Lazy Days in the Limousin: Collonges-la-Rouge
An hour's drive and you find yourself amidst some of the most breathtaking scenery in France: rivers cutting through rolling green and Medieval villages clinging to rock cliffs. The Limousin is still underpopulated and undeveloped, and is the picture-perfect image of rural France. (Not so the Dordogne, where towns like Rocamadour-- awesome from a distance, carved into a tall cliff-- are crawling with tourists.)
Case in point: the town of Collonges-la-Rouge, its every building made of red sandstone, poised on a hill above a tributary of the Dordogne. Here, as always walking through France, I am struck by how old everything is. Layers of history.

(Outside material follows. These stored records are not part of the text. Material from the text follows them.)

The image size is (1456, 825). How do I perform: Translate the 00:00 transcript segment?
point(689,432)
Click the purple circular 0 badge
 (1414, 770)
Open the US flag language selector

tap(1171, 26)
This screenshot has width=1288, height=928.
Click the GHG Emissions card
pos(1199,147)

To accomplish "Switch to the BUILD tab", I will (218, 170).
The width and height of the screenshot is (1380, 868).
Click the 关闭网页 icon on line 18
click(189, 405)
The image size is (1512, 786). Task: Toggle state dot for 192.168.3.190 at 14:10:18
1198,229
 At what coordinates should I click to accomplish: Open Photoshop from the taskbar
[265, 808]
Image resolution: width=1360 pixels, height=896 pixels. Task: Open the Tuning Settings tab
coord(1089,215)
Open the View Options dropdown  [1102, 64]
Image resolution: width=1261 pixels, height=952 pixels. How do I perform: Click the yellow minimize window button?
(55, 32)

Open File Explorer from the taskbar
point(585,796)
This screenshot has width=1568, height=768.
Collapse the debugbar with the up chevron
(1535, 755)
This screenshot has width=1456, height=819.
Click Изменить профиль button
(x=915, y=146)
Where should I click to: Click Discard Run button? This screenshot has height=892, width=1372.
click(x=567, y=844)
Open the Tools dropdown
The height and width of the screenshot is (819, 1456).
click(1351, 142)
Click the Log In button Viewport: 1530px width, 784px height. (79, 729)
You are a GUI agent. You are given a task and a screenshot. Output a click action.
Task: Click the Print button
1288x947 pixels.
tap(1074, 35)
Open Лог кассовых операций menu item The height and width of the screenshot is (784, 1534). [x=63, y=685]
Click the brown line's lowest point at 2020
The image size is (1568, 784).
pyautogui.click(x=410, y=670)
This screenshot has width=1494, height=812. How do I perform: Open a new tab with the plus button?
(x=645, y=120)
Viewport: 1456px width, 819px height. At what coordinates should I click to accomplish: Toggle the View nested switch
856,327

The imposing church, an important stop on the pilgrimage to Santiago de Compostela. And the red buildings, many of them capped with turrets, are shrouded in wisteria. Flowers blooming everywhere. Walk through the winding alleyways and become enchanted with the place. Smitten, really. Perfect shutters and flower-boxes, cats sleeping in patches of sunshine, contemporary shops hidden within ancient walls.
But the Orangina costs a good EUR3. Bring a picnic, or eat in the city of Brive (it gets a bad rap, but there are good cafes aplenty.)
Remember: in France, fat chance of anything being open for lunch past 2pm. You can beg and plead, but when the kitchen's closed, these leisure-loving restaurant employees are not budging. So if you get grumpy and low blood sugar like me, when traveling around France, carry peanuts or-- eek!-- plan your meals ahead.